**ENTRIES SHOWN**.
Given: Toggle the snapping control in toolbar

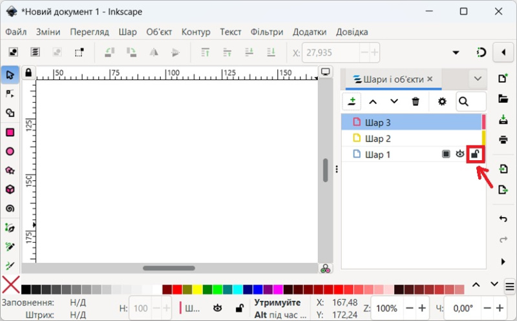Looking at the screenshot, I should click(x=481, y=52).
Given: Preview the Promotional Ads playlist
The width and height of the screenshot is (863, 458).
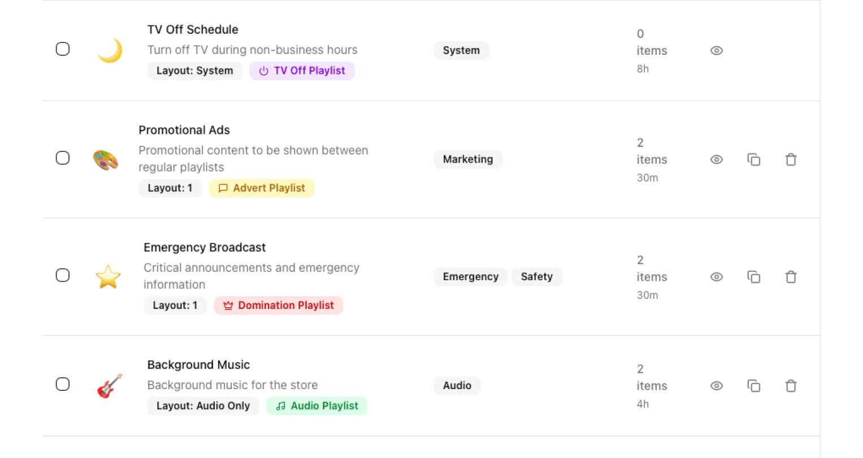Looking at the screenshot, I should pos(716,160).
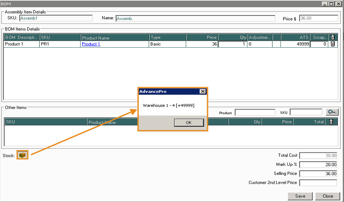Click the ATS column header
This screenshot has width=344, height=202.
pyautogui.click(x=295, y=37)
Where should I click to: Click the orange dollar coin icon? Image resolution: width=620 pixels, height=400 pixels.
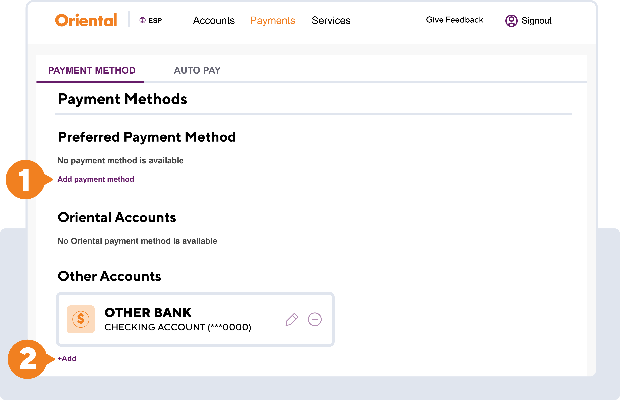[81, 319]
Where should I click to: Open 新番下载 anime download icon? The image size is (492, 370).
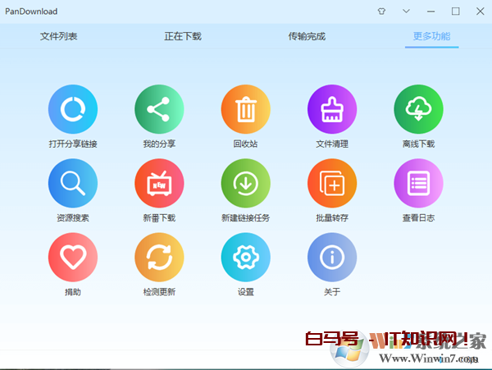159,183
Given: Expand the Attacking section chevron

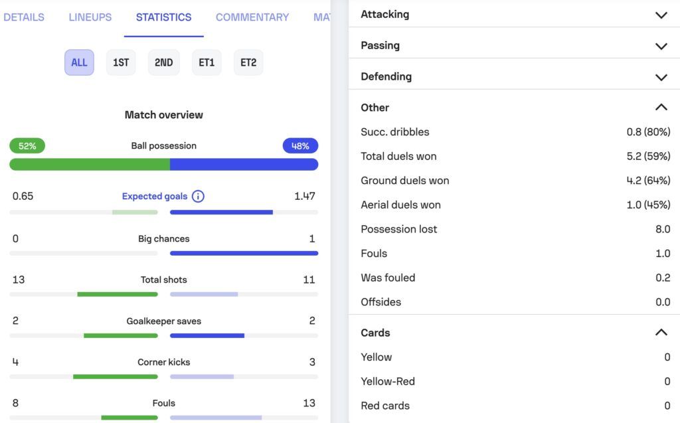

**TASK TO COMPLETE**.
Reproduce word for word the lines from the one containing "Where should I click to: Open" through the end of the data, both ends kept. Drop the pictures.

**TASK OUTPUT**.
Where should I click to: Open 新番下载 anime download icon? The image size is (492, 370).
159,183
Given: Expand the Attacking section chevron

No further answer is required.